Partially Confined Canyon

This example places a channel with multiple layers of variation into a partially confined canyon whose banks and hillsides also have multiple layers of variation.

SRV_BRexample.jpg

Gooseneck Channel Meandering & Valley Sinuosity

Most software can only create curves with one lateral y-coordinate for each longitudinal x-coordinate. River Builder can create gooseneck meandering with a wide range of parameterization options. In this example, not only is the channel meandering, but that is itself nested within a sinuous valley.

Goosenecks250.jpg

References

To learn more about the scientific underpinnings of River Builder, refer to the literature cited below.

General Concepts

  • Brown, R. A. and Pasternack, G. B. 2019. How to build a digital river. Earth-Science Reviews 194: 283-305. DOI: 10.1016/j.earscirev.2019.04.028.
  • Brown, R. A., Pasternack, G. B., Wallender, W. W. 2014. Synthetic river valleys: creating prescribed topography for form-process inquiry and river rehabilitation design. Geomorphology 214: 40-55. 10.1016/j.geomorph.2014.02.025.
  • Pasternack, G. B., Zhang, M. 2021. River Builder User’s Manual For Version 1.2.0. University of California, Davis, CA.

Designing with GCS's

  • Brown, R. A., Pasternack, G. B., Lin, T. 2015. The topographic design of river channels for form-process linkages for river restoration.

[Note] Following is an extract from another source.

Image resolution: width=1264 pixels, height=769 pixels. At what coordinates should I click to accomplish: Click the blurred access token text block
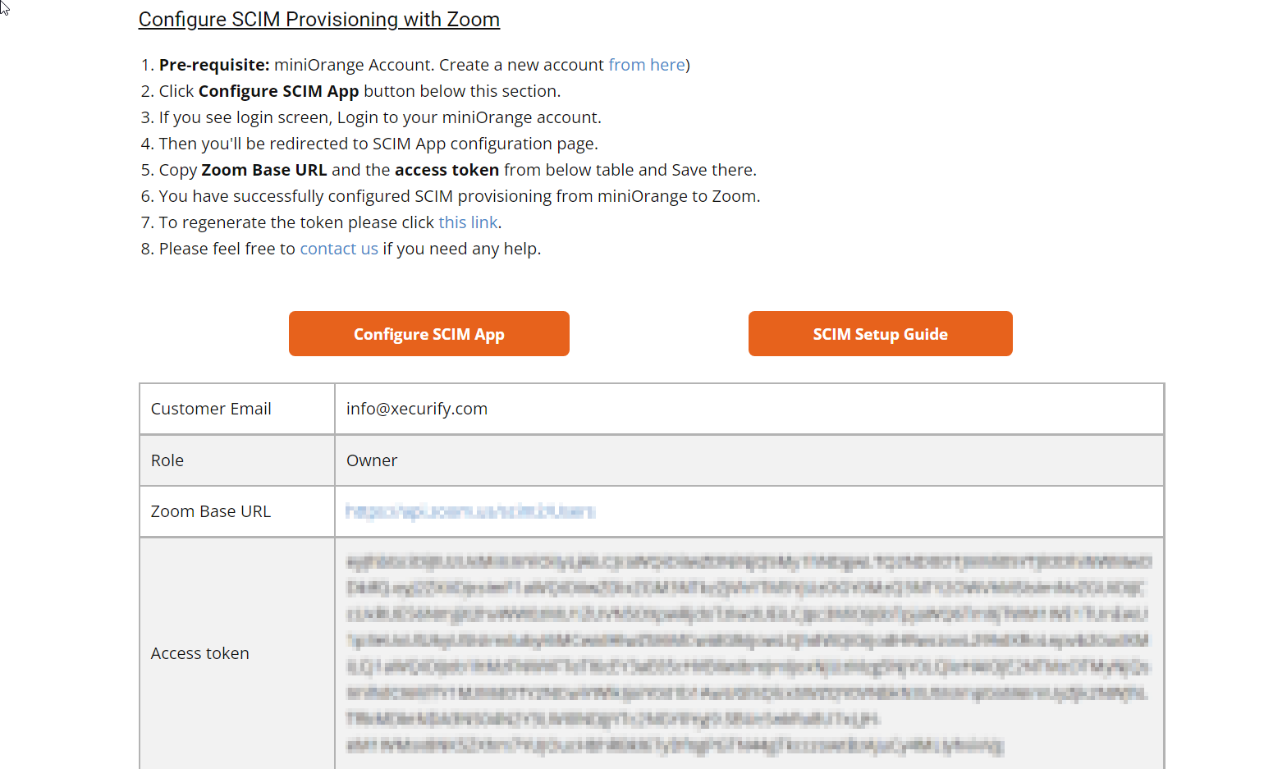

Environmental Management, 57 (4): 929-942. doi: 10.1007/s00267-015-0648-0.
  • Brown, R. A., Pasternack, G. B. 2017. Bed and width oscillations form coherent patterns in a partially confined, regulated gravel–cobble-bedded river adjusting to anthropogenic disturbances, Earth Surface Dynamics, 5, 1-20, doi:10.5194/esurf-5-1-2017.
  • Pasternack, G. B., Baig, D., Webber, M., Brown, R. 2018. Hierarchically nested river landform sequences. Part 1: Theory. Earth Surface Processes and Landforms. DOI: 10.1002/esp.4411.
  • Pasternack, G. B., Baig, D., Webber, M., Brown, R. 2018. Hierarchically nested river landform sequences. Part 2: Bankfull channel morphodynamics governed by valley nesting structure. Earth Surface Processes and Landforms. DOI: 10.1002/esp.4410.

Future Developments

Current development is focusing on building complementary tools that aid with designing river corridors from reference sites by reverse engineering their topographic features and turning that informaiton into River Builder input. We are also working on creating a set of templates for a variety of river types for users to have as a starting point for designing their projects.